Only lines with the string "agent" should be returned from the data below.

[DATA IN THIS EXERCISE Boundary: Start]

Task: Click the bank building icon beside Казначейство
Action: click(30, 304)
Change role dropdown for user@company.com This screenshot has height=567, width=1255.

[DATA IN THIS EXERCISE Boundary: End]
[DATA IN THIS EXERCISE Boundary: Start]

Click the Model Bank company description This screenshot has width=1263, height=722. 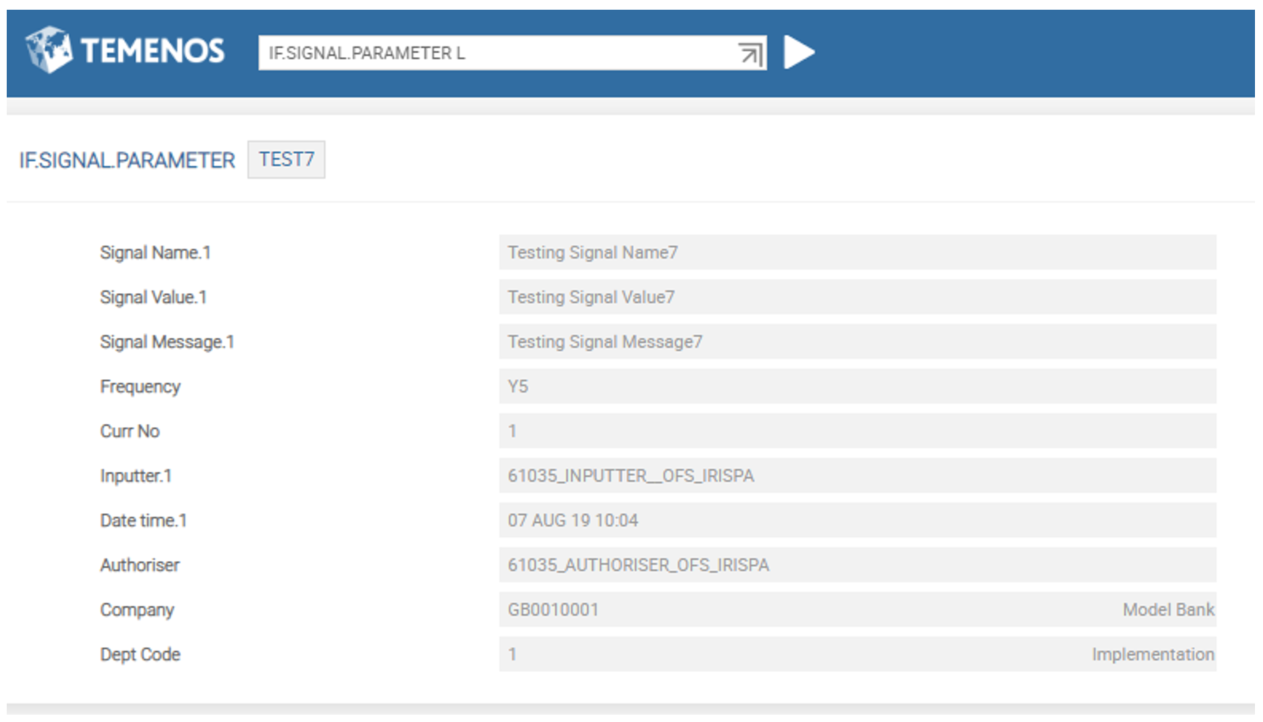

[DATA IN THIS EXERCISE Boundary: End]
[DATA IN THIS EXERCISE Boundary: Start]

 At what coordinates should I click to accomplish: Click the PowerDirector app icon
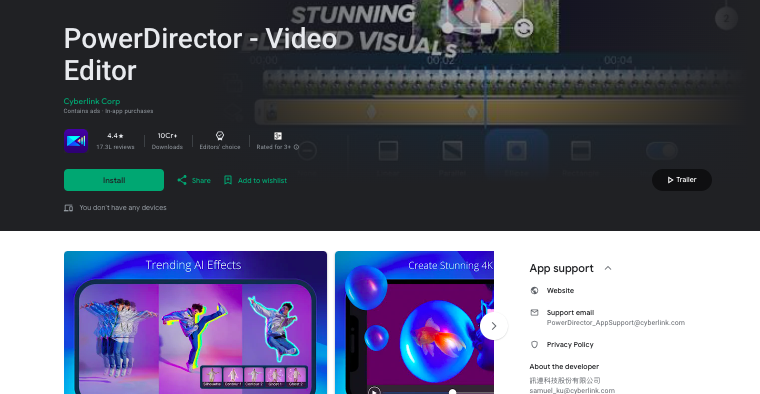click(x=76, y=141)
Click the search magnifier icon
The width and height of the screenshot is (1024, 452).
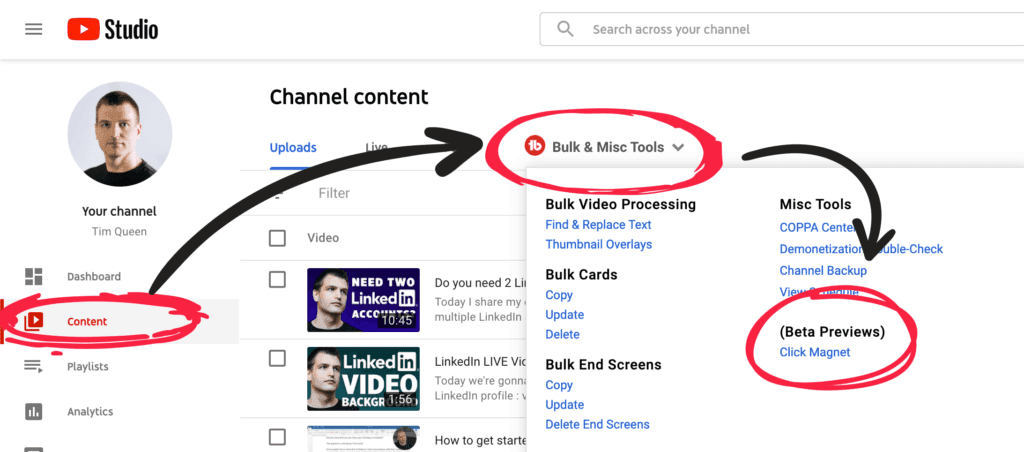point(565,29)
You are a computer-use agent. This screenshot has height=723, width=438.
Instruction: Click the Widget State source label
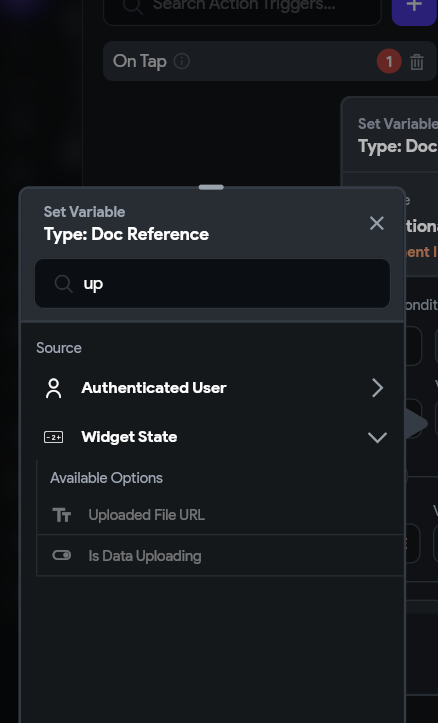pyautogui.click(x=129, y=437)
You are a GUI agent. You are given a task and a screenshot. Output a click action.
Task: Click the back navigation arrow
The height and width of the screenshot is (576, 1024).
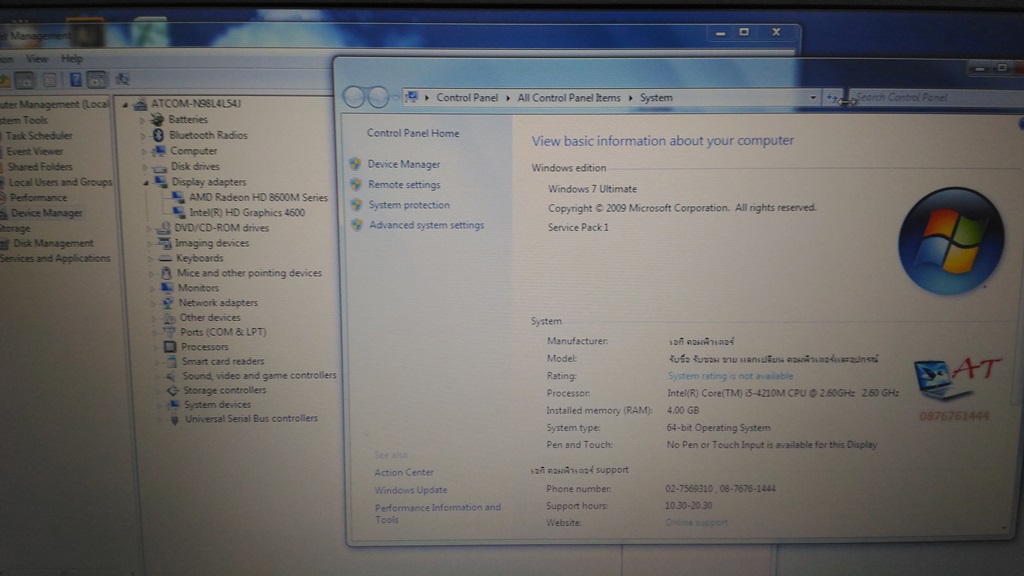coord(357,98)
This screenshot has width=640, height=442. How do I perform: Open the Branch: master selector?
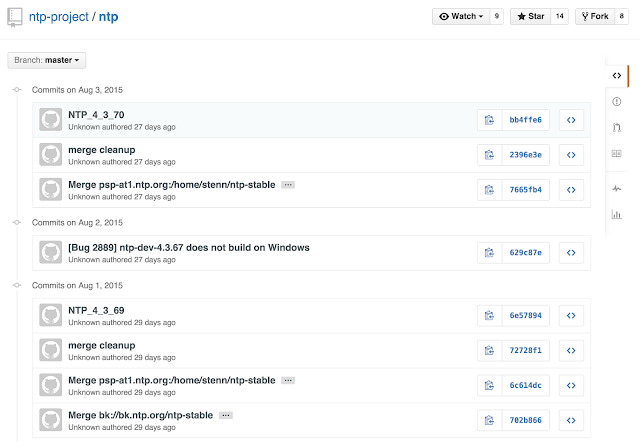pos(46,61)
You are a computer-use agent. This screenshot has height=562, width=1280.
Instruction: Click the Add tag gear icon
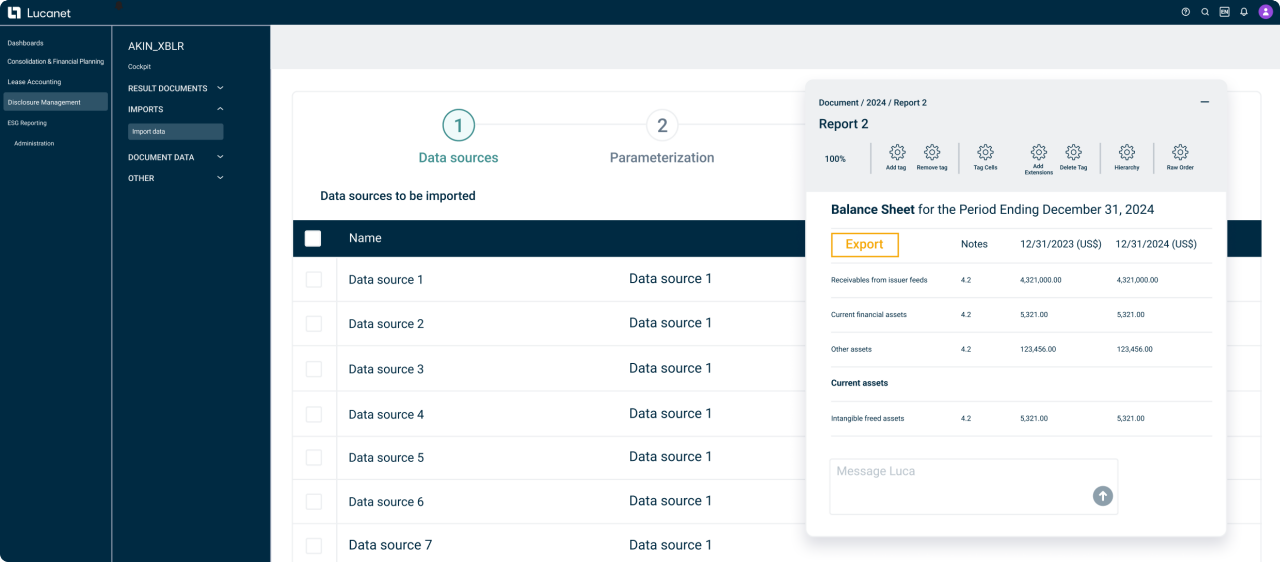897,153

[DATA IN THIS EXERCISE Boundary: End]

**ANSWER SECTION:**
You are a computer-use agent. This screenshot has height=723, width=438.
You are a GUI agent. You are given a task and a screenshot. Output a click action.
You are a computer-use agent. This screenshot has height=562, width=1280.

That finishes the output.